[Begin]
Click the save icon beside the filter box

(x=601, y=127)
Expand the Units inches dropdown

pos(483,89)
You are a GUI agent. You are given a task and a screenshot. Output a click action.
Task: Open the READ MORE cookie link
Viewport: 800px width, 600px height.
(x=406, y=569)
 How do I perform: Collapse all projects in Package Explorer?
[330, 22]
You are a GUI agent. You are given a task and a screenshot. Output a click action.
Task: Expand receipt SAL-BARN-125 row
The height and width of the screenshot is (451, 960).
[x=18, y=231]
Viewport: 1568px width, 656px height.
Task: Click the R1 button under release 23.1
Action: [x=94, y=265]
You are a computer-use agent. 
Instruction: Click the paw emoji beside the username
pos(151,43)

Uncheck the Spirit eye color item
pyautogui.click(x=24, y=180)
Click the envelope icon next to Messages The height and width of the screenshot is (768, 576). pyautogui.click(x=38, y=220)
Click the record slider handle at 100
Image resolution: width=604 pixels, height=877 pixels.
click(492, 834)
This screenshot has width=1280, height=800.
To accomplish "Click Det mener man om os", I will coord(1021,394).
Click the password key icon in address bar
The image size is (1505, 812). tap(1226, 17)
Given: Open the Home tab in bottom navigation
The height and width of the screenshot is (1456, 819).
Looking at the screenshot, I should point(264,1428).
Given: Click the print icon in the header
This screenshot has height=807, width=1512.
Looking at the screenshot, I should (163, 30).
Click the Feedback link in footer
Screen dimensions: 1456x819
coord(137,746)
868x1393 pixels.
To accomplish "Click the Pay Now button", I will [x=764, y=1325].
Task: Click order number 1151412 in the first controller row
[End]
_Description of the task_. Find every line in the listing above that contains the word "beside", and copy each one in full.

_Response to this exercise_.
Click the save icon beside the filter box
Instruction: Click the paw emoji beside the username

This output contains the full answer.